Jon’s schlubby, paint-splattered aspect—brown plastic glasses, loose, graying curls, a mask of a beard, layers of T-shirts—belies his precision work as a sculptor and fabricator. He has shown his art in prestigious galleries and taught at Yale, but as commissions slowed, he found himself cutting and building three-dimensional objects to other people’s specifications, “like a short-order cook.” His grandmother’s grandfather had been a brewer in Dayton, Ohio, and legend says the family drank beers on the roof of the brewery during the city’s Great Flood. Jon’s grandma also told stories of sipping tea during Prohibition with the ladies when a series of booms rattled their teacups—exploding bottles from a homebrew setup in the basement. “Embarrassing!” she said.
Drinking beers at the kitchen table after long days of brewing, Jon and Josh would assess the situation: Not enough work in art. Not enough faith in the art world. But they had plenty of small-business skills and enthusiasm for beer. Why not be independent, they thought, and make art of something their friends can drink? Why not start a commercial brewery?
Over the course of a year, to the crooning of Sunday-morning Sinatra on NPR, Jon and Josh hammered, welded, drilled, insulated, encased, wired, coiled, computerized, and reformed a thousand dollars’ worth of odd parts into a functioning brewery, adding new components all the time.
At one point, they talked about lawyering up in order to legally sell growlers—half-gallon glass jugs of draft beer—out of the ground-floor garage. But they were put off by arcane regulations and overlapping bureaucracies. Then Jon’s landlord announced that she wanted to sell. Spaces like the loft had become rare and valuable, even with its open elevator shaft in the kitchen, its rattling windows and skylights and its cracks in the walls. Jon thought about trying to raise money to buy the place himself, but then he heard the asking price: three million dollars. “No way,” he said.

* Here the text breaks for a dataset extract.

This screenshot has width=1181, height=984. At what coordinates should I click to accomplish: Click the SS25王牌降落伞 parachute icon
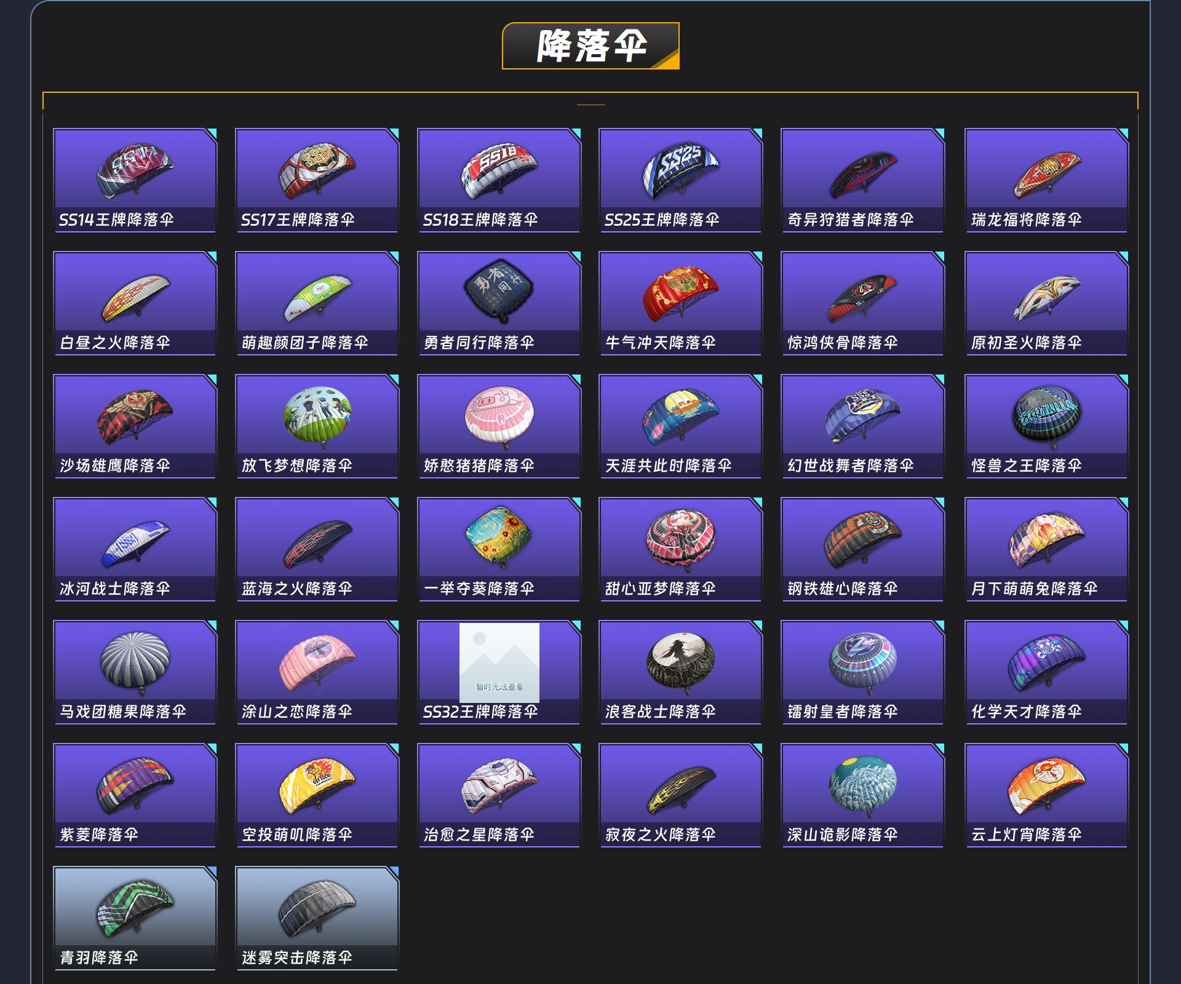680,171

So while Jon’s landlord looked for a buyer, Josh and Jon started looking for a new place to brew.
ONCE, in the late 1800s, New York was the brewing capital of America. Beer-loving Germans made up a third of the city’s population in 1875, and they poured lager in saloons and grocery stores, beer gardens and beer halls, at picnics and parties and parades, helping to support as many as 125 breweries in Manhattan and Brooklyn.
But across the country, a new breed of Prohibitionist campaigned not only against whiskey and rum—but also, specifically, against beer, and the urban immigrants who brewed and drank it. During Prohibition, many small and midsize city breweries closed for good, hastening waves of consolidation that made beer the province of giant corporations. When Prohibition was repealed, the Midwestern brewers, who had developed national distribution systems, took over. In the following decades, the last neighborhood breweries in New York City went out of business, including that of Jacob Ruppert, who had owned the New York Yankees and built Yankee Stadium, and Rheingold, which sponsored a Miss Rheingold beauty contest that in the mid-twentieth century had garnered a third as many votes as the recent U.S. presidential election. Beer ceased to be a neighborhood commodity.